Margherita Luti was the daughter of Francesco Luti, the breadmaker (Fornaio) from Siena. She was known as the “Fornarina” – little bread-maker. Raphael was so smitten with the Fornarina that he was unable to finish his work for Rome’s richest banker, Agostino Chigi, at his Palazzo Farnesina in Trastevere. The temptation to slip away down the street to his lovely Fornarina was just too strong. According to the legend, Chigi found a practical solution, bringing Marghertia Luti to live in his Palazzo while Raphael continued his project.
In 1514 Raphael was engaged to marry Maria Bibbiena, the neice of Cardinal Medici Bibbiena, but never ended up marrying. His mind was clearly occupied with “La Fornarina.”
Giorgio Vasari, Italy’s most famous art historian, described her as, “the woman who Raphael loved to his death.”
The most striking testimony to Raphael’s affair with the “Fornarina” is his painting of her, a rather provocative portrait of a nude woman veiled in a transparent cloth her hand gently holding her breast and her finger pointing to a bracelet wrapped around her upper arm with Raphael’s signature on it. (To be honest, in my ignorant, non-art historian viewpoint, I would take Raphael’s simple, seductive Fornarina any day over Leonardo Da Vinci’s stoic, stiff-upper-lip Mona Lisa—the Fornarina’s enigmatic smile is so much more bewitching). Behind the Fornarina is a myrtle bush, apparently a symbol of passion and eternal love.
As with all good love stories, the story of Raphael and the Fornarina has a bitter, tragic end. After a night of passionate love-making, Raphael fell terribly ill. He died 15 days later. He did managed to write his will, taking care to leave enough for his beloved baker-girl.
Art historians debate whether or not an earlier painting by Raphael, La Velata (The Veiled Woman) might not also be “La Fornarina.” In my uneducated opinion it is perfectly obvious that “La Velata” is his beloved Margherita.
Raphael was buried not far from the AP office in Rome, his tomb placed in the ancient Pantheon. The pantheon was built by the Romans in 126 AD as a Temple to all Gods. I guess during the Rennaissance, Raphael held almost God-like status and was believed worthy of a place in the Pantheon. Following his death “La Fornarina” is said to have taken refuge in the convent of the Sisters of Apollonia in Trastevere.

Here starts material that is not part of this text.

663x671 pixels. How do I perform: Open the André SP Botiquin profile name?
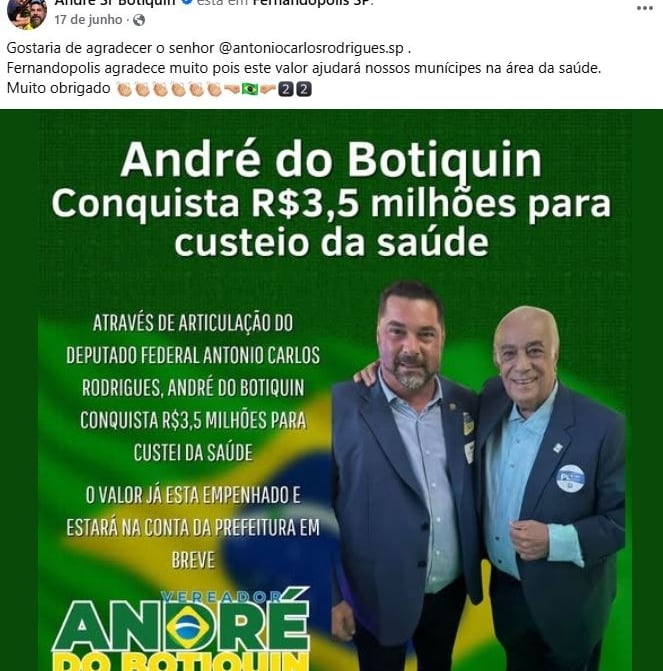115,2
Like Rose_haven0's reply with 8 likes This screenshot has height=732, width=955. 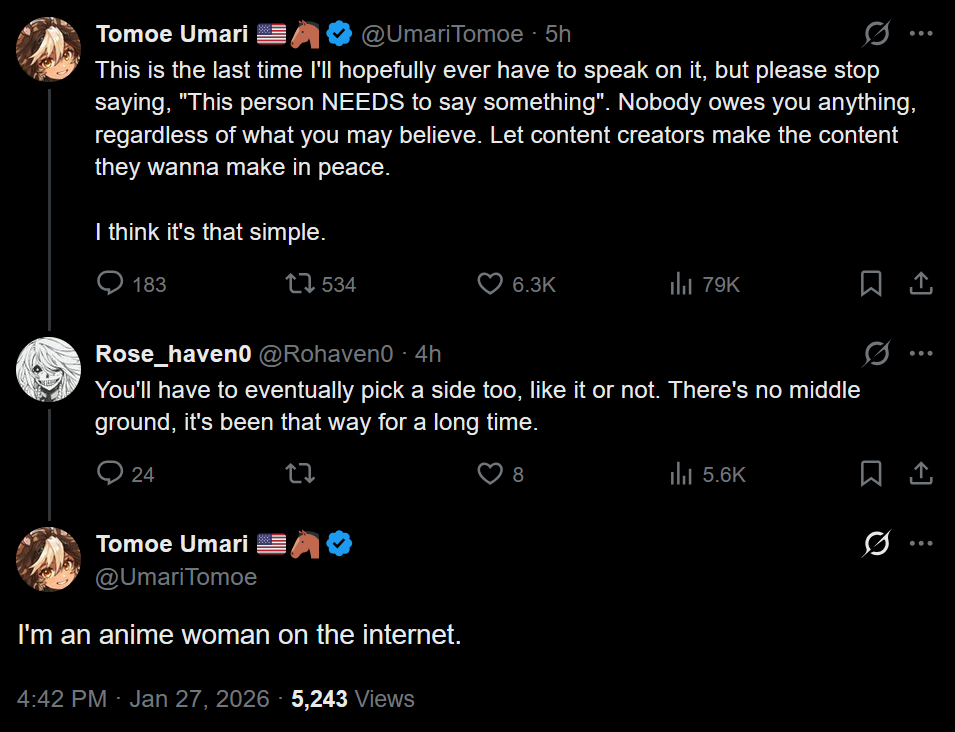coord(490,473)
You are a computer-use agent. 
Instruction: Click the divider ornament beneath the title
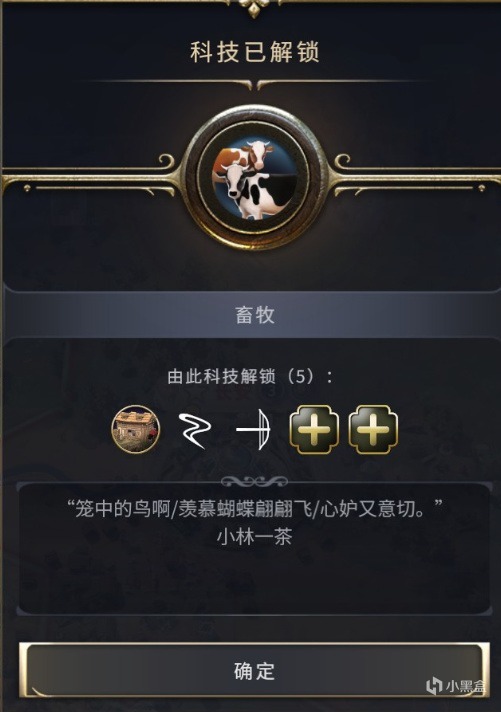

What I love about being in Rome, is that you have history and art all around you. Raphael’s tomb is a short trot down the street from my office and all I have to do is hop on the tram and cross over to the other side of the Tiber river to enter the Trastevere neighborhood.
The other day my daughter and I took a walk around Trastevere and visited the very places where Raphael and the Fornarina carried on their passionate love story. We peeked inside the gate to the Villa Farnesina where Raphael painted for wealthy Roman banker Agostino Chigi. The Palazzo has fabulous gardens packed with lemon trees and we could imagine a paint-splattered Raphael slipping out of the Palazzo to go woo his mistress on a bench amidst the lemon trees.
We then passed through the Porta Settimiana – a thick archway in the wall to see the Fornarina’s Trastevere home. Now there is a restaurant there called called Romolo.
I asked the owners if we could visit their little back garden where Raphael and Margherita Luti (La Fornarina) passed romantic hours together. They were thrilled to show us the quaint garden and “La fornarina’s” famous window overlooking the street.
I must admit I have a soft spot for this captivating baker’s girl who cast a spell over one of the most legendary figures of the Renaissance.
NOTE TO BLOG READERS:
The Italian composer Giancarlo Acquisti has spent ten years making “The Legend of Raphael and the Fornarina” into a musical to be shown in Rome. My husband Gustavo and I were invited to a preview performance and were enthralled by the talent of the cast, the enchanting scenery (Trastevere on stage), the fabulous music as the actors brought this famous love story to life. The artistic aspects of the show are complete, but Acquisiti and his director Marcello Sindici are still working on making the “Fornarina” muscial project into a permanent theater presence, a contemporary Broadway-style musical in Rome. I will update this blog soon with more on the musical.